*Task description:* Output the records below again, precisely as they are written.

##### The input #####

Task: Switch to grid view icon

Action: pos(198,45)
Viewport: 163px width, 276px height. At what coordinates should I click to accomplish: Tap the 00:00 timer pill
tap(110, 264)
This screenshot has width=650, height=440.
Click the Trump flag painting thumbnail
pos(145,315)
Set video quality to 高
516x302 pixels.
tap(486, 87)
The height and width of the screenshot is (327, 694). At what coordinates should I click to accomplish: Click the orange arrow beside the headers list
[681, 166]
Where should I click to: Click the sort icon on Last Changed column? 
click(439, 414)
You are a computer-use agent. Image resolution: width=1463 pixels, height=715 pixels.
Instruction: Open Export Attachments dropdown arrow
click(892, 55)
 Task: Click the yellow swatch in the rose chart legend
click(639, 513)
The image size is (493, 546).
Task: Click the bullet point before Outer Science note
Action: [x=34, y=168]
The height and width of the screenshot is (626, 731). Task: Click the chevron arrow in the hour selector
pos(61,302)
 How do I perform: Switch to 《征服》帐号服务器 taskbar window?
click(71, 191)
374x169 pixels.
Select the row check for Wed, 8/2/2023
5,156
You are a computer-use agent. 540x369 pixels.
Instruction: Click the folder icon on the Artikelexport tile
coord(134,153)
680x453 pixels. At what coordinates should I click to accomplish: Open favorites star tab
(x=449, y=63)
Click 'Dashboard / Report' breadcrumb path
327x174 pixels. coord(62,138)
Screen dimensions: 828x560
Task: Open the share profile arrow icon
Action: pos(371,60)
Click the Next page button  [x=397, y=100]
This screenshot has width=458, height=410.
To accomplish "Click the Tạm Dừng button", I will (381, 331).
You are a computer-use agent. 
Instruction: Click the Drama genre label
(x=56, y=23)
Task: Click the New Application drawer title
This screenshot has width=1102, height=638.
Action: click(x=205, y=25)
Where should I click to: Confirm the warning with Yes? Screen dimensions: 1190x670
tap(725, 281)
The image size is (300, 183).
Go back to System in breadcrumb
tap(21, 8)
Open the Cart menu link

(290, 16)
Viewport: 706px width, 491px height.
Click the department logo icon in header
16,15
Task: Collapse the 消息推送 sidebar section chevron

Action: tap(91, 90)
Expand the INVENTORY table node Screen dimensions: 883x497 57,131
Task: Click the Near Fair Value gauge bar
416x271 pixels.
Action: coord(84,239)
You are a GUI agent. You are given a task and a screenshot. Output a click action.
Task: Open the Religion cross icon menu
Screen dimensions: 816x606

#####

*Response area:*
Task: Switch to grid view icon

Action: pos(198,45)
Viewport: 163px width, 276px height. At what coordinates should I click to accomplish: Tap the 00:00 timer pill
tap(110, 264)
This screenshot has width=650, height=440.
Click the Trump flag painting thumbnail
pos(145,315)
Set video quality to 高
516x302 pixels.
tap(486, 87)
The height and width of the screenshot is (327, 694). At what coordinates should I click to accomplish: Click the orange arrow beside the headers list
[681, 166]
Where should I click to: Click the sort icon on Last Changed column? 
click(439, 414)
You are a computer-use agent. Image resolution: width=1463 pixels, height=715 pixels.
Instruction: Open Export Attachments dropdown arrow
click(892, 55)
 Task: Click the yellow swatch in the rose chart legend
click(639, 513)
The image size is (493, 546).
Task: Click the bullet point before Outer Science note
Action: [x=34, y=168]
The height and width of the screenshot is (626, 731). Task: Click the chevron arrow in the hour selector
pos(61,302)
 How do I perform: Switch to 《征服》帐号服务器 taskbar window?
click(71, 191)
374x169 pixels.
Select the row check for Wed, 8/2/2023
5,156
You are a computer-use agent. 540x369 pixels.
Instruction: Click the folder icon on the Artikelexport tile
coord(134,153)
680x453 pixels. At what coordinates should I click to accomplish: Open favorites star tab
(x=449, y=63)
Click 'Dashboard / Report' breadcrumb path
327x174 pixels. coord(62,138)
Screen dimensions: 828x560
Task: Open the share profile arrow icon
Action: pos(371,60)
Click the Next page button  [x=397, y=100]
This screenshot has width=458, height=410.
To accomplish "Click the Tạm Dừng button", I will (381, 331).
You are a computer-use agent. 
Instruction: Click the Drama genre label
(x=56, y=23)
Task: Click the New Application drawer title
This screenshot has width=1102, height=638.
Action: click(x=205, y=25)
Where should I click to: Confirm the warning with Yes? Screen dimensions: 1190x670
tap(725, 281)
The image size is (300, 183).
Go back to System in breadcrumb
tap(21, 8)
Open the Cart menu link

(290, 16)
Viewport: 706px width, 491px height.
Click the department logo icon in header
16,15
Task: Collapse the 消息推送 sidebar section chevron

Action: tap(91, 90)
Expand the INVENTORY table node Screen dimensions: 883x497 57,131
Task: Click the Near Fair Value gauge bar
416x271 pixels.
Action: coord(84,239)
You are a GUI agent. You are given a task and a screenshot. Output a click action.
Task: Open the Religion cross icon menu
Screen dimensions: 816x606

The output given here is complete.